## WHAT IS BEING ASKED
Indicate, with the number alone, how many lines in the listing below hold the string "Çocuk".

## INFORMATION PROVIDED
..........

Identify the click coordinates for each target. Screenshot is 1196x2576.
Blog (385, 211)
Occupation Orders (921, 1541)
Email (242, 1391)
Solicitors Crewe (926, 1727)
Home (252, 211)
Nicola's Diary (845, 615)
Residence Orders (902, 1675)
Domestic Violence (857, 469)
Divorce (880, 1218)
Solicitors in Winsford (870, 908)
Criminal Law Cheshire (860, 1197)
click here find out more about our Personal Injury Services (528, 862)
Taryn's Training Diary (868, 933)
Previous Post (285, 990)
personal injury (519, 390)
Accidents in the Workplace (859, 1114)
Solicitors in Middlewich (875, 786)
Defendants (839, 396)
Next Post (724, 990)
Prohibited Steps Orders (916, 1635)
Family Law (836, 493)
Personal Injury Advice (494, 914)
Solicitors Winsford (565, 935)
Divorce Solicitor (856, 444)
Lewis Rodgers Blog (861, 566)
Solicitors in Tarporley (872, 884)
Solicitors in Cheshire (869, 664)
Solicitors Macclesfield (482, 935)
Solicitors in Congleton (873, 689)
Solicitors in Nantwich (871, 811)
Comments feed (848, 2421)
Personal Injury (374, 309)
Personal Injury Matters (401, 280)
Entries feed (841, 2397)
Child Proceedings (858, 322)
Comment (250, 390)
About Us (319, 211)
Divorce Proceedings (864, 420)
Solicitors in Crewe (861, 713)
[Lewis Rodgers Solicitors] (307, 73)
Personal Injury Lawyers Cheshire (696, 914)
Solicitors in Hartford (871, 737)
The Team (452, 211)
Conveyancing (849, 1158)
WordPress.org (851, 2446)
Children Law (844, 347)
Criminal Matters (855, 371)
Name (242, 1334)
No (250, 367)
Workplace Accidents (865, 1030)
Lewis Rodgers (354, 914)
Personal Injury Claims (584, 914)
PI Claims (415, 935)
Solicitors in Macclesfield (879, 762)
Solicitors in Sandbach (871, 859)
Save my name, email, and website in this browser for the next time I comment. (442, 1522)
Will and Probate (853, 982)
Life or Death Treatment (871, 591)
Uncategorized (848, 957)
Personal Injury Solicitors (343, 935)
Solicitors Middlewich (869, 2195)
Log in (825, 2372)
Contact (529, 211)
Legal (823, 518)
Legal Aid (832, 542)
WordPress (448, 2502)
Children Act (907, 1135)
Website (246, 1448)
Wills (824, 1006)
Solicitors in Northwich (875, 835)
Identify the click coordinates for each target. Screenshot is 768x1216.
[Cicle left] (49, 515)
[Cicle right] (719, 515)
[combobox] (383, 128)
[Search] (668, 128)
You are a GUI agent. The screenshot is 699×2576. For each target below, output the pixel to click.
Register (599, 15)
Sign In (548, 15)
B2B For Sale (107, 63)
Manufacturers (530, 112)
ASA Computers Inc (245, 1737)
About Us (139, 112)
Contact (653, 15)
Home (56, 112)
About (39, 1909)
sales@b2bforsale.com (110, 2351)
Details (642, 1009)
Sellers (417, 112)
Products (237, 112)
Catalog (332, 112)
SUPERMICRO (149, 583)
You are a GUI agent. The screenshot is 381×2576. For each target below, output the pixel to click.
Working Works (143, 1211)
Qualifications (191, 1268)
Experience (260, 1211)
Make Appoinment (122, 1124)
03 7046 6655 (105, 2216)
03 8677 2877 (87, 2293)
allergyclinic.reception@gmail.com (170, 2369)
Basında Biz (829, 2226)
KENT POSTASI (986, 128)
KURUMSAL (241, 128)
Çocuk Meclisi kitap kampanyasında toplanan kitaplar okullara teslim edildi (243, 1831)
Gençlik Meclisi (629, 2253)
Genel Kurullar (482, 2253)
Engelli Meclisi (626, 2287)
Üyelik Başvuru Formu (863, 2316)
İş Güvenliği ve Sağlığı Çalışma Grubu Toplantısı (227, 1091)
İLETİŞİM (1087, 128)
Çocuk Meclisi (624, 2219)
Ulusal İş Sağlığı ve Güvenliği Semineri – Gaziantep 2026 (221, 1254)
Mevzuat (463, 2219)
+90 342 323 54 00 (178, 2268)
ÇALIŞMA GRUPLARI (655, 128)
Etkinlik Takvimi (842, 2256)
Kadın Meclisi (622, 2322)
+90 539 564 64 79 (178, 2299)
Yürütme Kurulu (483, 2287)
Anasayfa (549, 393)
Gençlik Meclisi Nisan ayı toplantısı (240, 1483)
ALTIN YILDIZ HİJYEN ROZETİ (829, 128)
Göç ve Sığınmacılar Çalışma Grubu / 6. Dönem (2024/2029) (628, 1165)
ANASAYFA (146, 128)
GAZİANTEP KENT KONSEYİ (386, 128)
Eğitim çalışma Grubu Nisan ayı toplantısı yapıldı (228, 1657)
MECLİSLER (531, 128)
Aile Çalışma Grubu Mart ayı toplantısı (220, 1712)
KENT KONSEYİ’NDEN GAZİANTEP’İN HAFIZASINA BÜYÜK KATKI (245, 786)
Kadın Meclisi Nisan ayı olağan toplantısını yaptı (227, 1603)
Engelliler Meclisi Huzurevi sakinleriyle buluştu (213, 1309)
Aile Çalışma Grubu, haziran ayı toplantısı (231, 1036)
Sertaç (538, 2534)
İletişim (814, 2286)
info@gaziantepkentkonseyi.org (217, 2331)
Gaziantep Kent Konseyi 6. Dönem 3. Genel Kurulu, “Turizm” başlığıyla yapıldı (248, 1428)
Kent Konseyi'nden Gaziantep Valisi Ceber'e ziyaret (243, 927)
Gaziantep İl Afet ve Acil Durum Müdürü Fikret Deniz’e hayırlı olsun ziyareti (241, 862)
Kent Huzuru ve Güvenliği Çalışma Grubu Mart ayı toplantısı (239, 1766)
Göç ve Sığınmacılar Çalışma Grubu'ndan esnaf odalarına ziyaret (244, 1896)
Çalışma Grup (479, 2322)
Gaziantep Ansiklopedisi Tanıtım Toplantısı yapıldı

..........

## TASK RESPONSE
2